Que se cumpra a lei: deixem Dirceu trabalhar

Ministros do STF
 O processo do chamado “mensalão” já foi, conforme alertou o ex-presidente Lula, uma ato mais político do que jurídico. Contrariando regras básicas do Direito Penal que datam do século 19, os réus já entraram no processo condenados. Uma parte dos ministros do STF acabou por selecionar argumentos jurídicos de forma pré-determinada, em uma ginástica conceitual que mal escondeu propósitos completamente políticos.

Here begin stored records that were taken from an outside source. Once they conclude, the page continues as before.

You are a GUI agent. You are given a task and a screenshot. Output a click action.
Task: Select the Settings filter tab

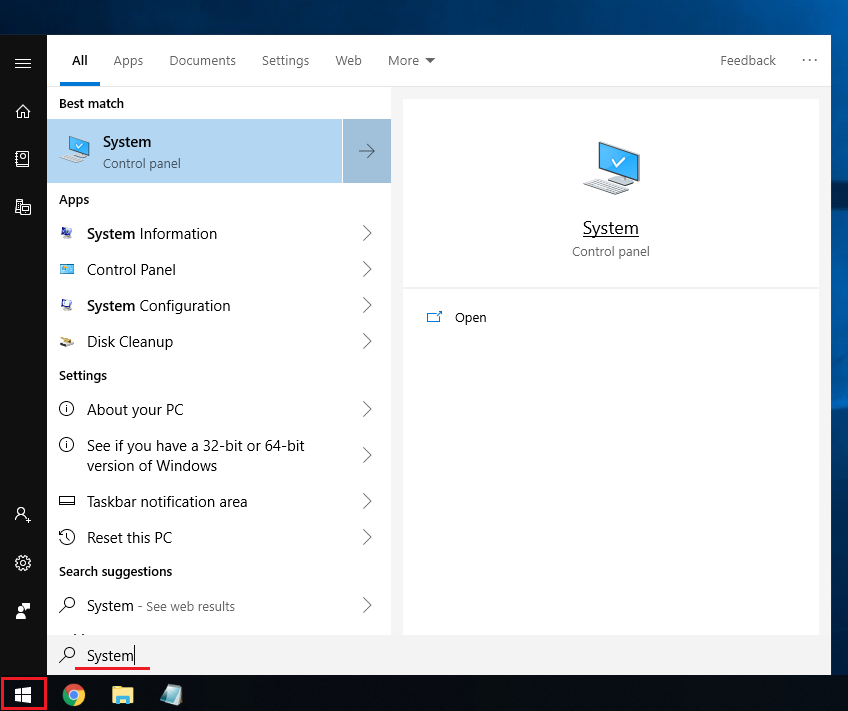click(x=285, y=61)
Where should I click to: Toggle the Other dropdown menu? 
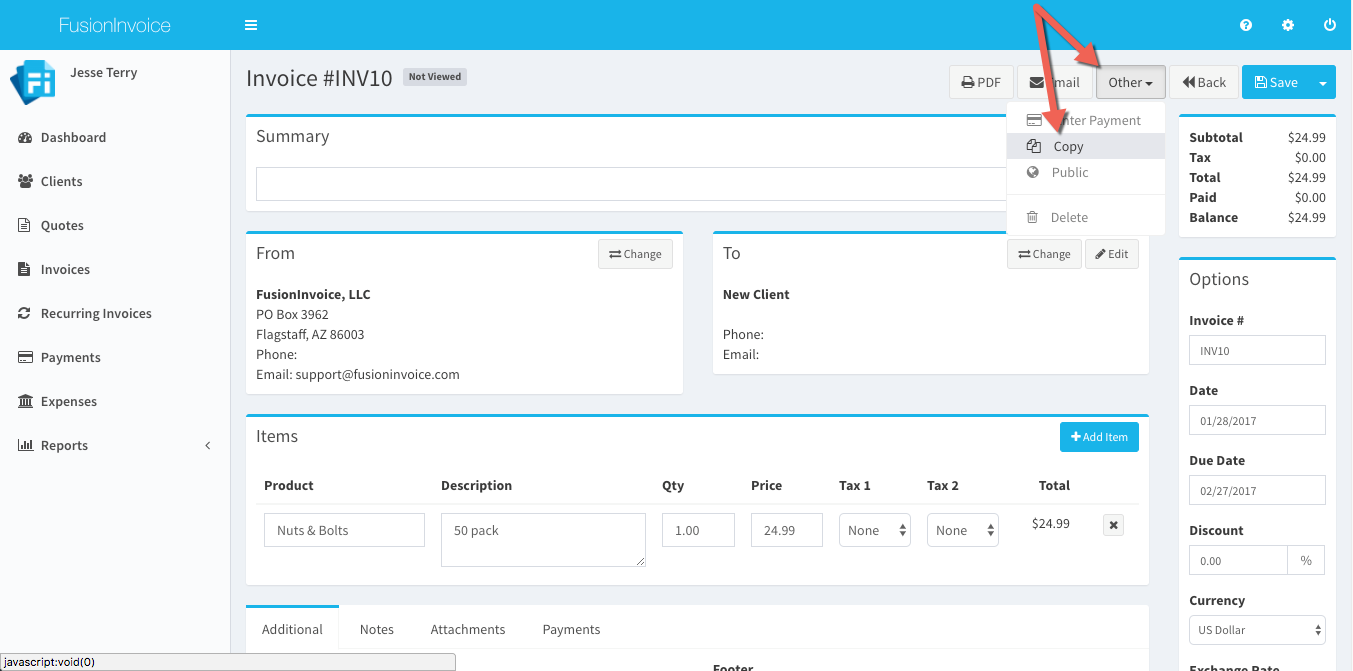[1130, 83]
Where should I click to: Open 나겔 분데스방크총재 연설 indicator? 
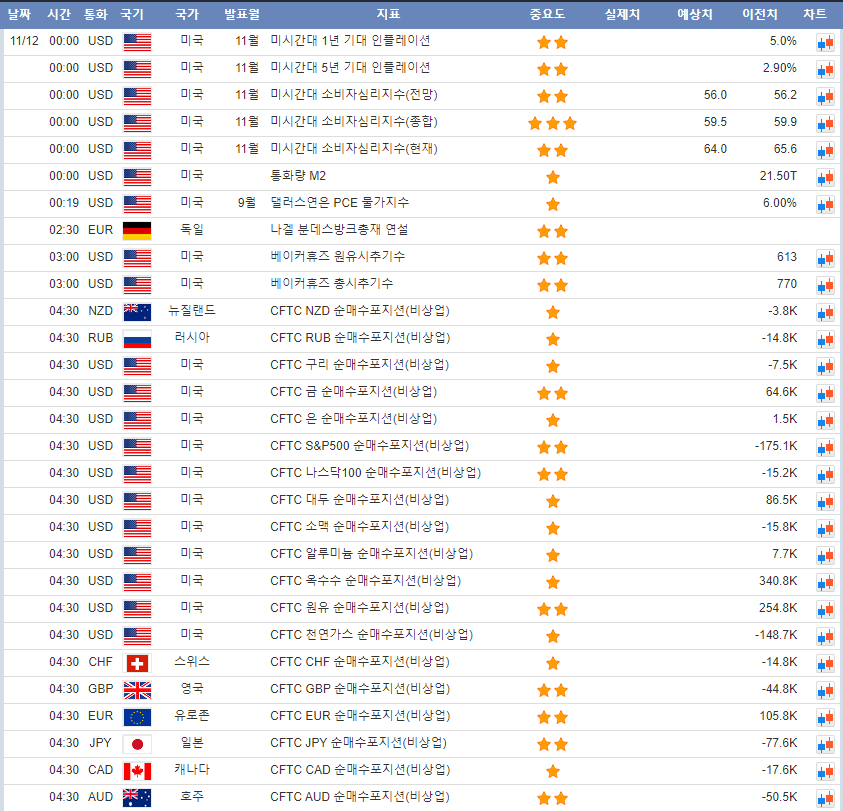tap(339, 230)
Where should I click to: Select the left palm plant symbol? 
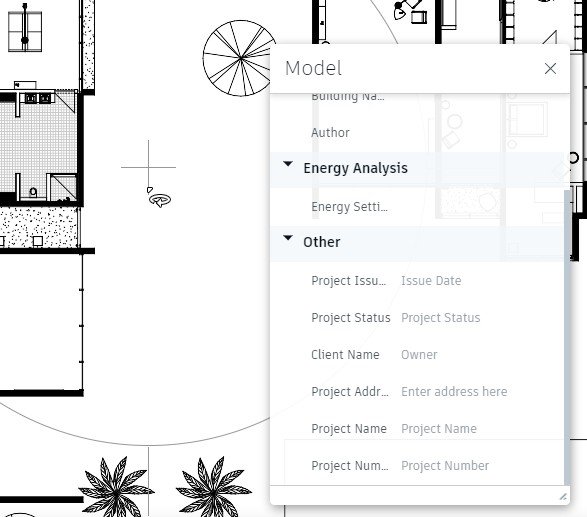116,486
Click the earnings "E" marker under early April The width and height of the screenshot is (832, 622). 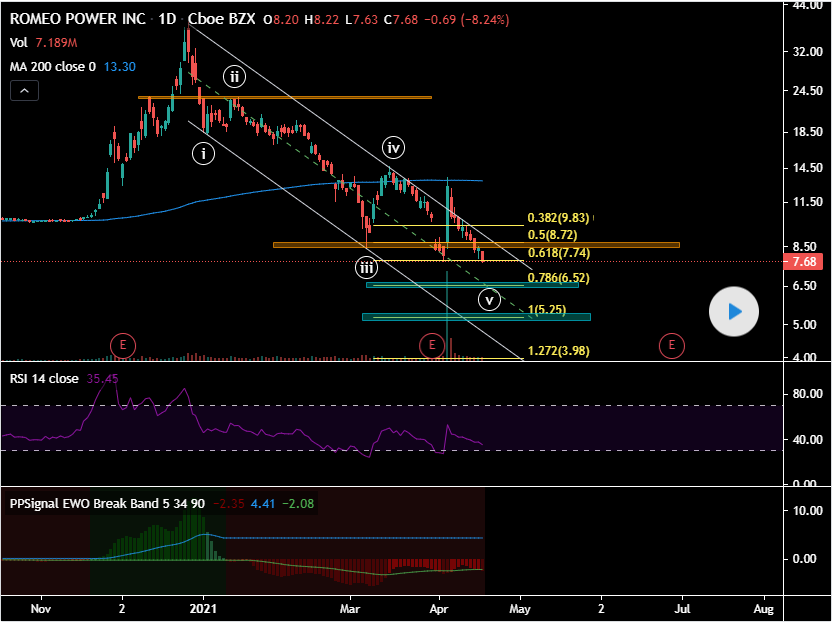(x=432, y=346)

Para exemplificar esta triste realidade, nada melhor do que a afirmação de uma das integrantes da Suprema Corte que apesar de reconhecer não ter provas contra José Dirceu, disse que o condenaria porque a literatura jurídica o permitia.

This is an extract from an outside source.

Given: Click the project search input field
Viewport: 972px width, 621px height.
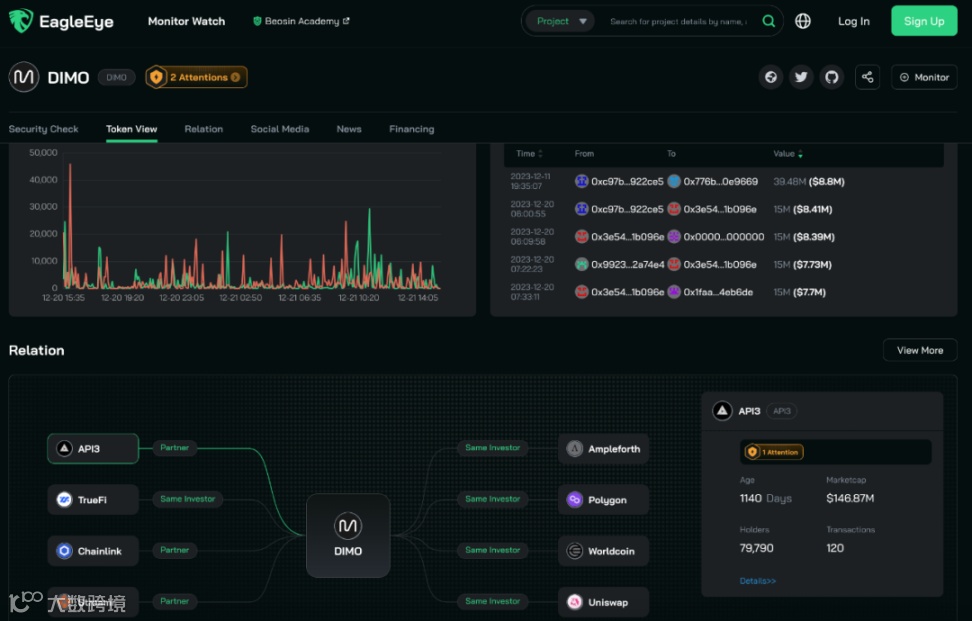Looking at the screenshot, I should [678, 22].
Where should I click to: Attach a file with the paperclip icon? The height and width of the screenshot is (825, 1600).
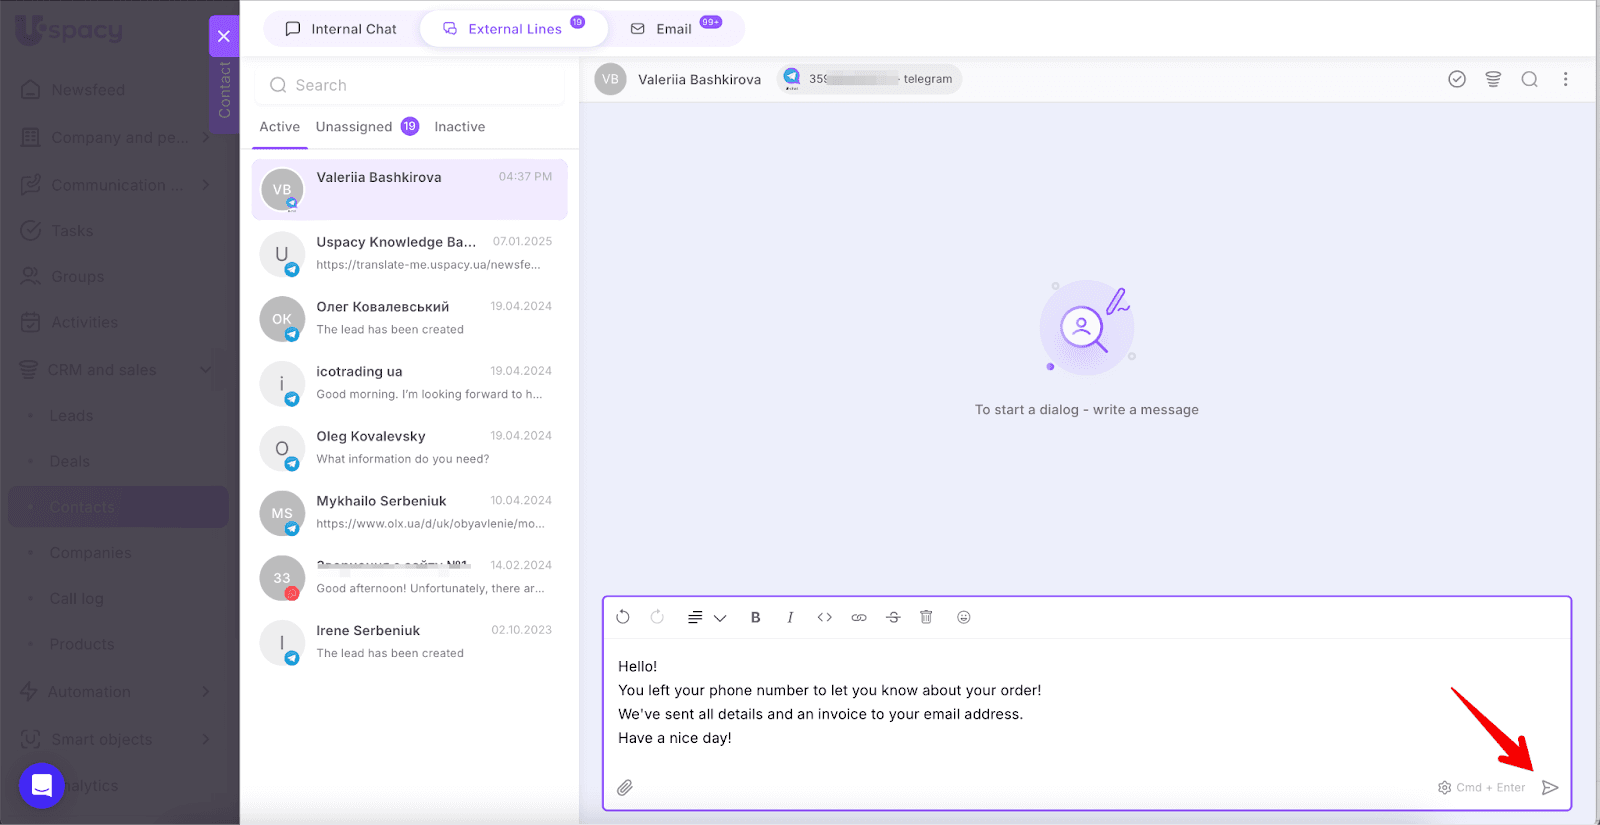point(625,788)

Entretanto, mais tarde, para alívio dos que prezam pelo Estado democrático de direito, a mesma corte decidiu pela revisão de uma parte das decisões, absolvendo alguns dos condenados da pena de formação de quadrilha, o que possibilitava a adoção do regime semiaberto para José Dirceu.

Esta foi uma boa demonstração de que se pode ter esperanças de que as injustiças do julgamento do “mensalão” sejam apenas um triste episódio, um ponto fora da curva na história do tribunal, conforme asseverou o grande jurista Celso Antônio Bandeira de Mello.

Entretanto, diante da justa decisão de seus pares, o presidente do STF Joaquim Barbosa deixou à mostra o caráter político do julgamento que havia sido realizado antes. Em um acesso de passionalidade impróprio para a posição que ocupa, o ministro acusou os colegas de serem uma “maioria de circunstância” e atacou a decisão como algo “à margem da lei”. Disse que seus pares, dentre eles o decano Celso Mello que havia apoiado a condenação dos réus anteriormente, usavam “argumentos pífios”. Avisou, em tom de ameaça, que estava realizando com suas denúncias um “alerta à nação”.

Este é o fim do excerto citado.